Text and element pointing records:
+-------+
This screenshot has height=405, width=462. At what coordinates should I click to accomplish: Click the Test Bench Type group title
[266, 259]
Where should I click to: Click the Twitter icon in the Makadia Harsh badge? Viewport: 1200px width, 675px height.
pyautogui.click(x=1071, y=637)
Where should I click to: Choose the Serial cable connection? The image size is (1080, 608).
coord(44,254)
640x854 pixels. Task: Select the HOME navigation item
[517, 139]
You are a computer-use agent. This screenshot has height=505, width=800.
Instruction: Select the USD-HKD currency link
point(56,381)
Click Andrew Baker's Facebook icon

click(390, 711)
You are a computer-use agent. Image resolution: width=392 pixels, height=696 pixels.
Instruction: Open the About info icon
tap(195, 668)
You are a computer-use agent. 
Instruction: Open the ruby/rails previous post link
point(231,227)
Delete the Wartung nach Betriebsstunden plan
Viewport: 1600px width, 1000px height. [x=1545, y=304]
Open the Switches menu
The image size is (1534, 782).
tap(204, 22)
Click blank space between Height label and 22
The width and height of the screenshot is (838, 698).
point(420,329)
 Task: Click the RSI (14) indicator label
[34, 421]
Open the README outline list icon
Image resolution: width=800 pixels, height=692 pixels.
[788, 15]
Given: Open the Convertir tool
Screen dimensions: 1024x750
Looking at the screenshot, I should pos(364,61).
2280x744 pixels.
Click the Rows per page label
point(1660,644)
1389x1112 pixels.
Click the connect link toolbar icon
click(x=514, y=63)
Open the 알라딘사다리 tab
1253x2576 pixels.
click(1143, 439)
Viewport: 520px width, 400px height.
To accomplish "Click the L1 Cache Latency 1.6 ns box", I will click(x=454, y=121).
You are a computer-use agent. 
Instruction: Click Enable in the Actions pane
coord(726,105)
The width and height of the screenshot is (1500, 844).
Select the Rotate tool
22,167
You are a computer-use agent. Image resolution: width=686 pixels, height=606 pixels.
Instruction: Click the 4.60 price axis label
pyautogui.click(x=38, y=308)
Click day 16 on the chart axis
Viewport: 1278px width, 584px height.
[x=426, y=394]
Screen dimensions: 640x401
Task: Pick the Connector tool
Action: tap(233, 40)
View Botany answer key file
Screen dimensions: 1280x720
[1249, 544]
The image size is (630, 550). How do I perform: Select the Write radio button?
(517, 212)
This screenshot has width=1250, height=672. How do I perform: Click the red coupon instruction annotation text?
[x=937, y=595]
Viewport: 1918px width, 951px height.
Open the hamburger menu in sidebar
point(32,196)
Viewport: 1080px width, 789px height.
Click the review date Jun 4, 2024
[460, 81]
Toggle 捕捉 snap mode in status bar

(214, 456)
+-------+
- Task objective -
Rewrite the records starting at the line containing "You are a computer-use agent. Image resolution: width=392" and ending at the line containing "point(231,227)", requests included, with every coordinate in the answers scaled by 0.5 and rounded to the nearest whole number, halves rounding up. Give only those lines.

- Answer -
You are a computer-use agent. Image resolution: width=392 pixels, height=696 pixels.
Instruction: Open the About info icon
tap(98, 334)
You are a computer-use agent. 
Instruction: Open the ruby/rails previous post link
point(116,114)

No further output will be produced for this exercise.